**INFORMATION GIVEN:**
------------------------------------------------------------

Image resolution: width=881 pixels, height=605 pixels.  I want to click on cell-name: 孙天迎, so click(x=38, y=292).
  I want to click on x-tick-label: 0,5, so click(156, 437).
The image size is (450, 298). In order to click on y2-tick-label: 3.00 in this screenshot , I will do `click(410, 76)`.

------------------------------------------------------------

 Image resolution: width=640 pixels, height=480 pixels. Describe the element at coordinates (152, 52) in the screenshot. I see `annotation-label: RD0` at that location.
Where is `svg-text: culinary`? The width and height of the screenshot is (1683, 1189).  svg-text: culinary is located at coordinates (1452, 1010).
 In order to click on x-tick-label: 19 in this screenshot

------------------------------------------------------------

**ACTION ITEM:** Pull out every line of the items above that contains the word "want", and copy each one in full.

**COMPLETED TASK:**
Image resolution: width=881 pixels, height=605 pixels.  I want to click on cell-name: 孙天迎, so click(x=38, y=292).
  I want to click on x-tick-label: 0,5, so click(156, 437).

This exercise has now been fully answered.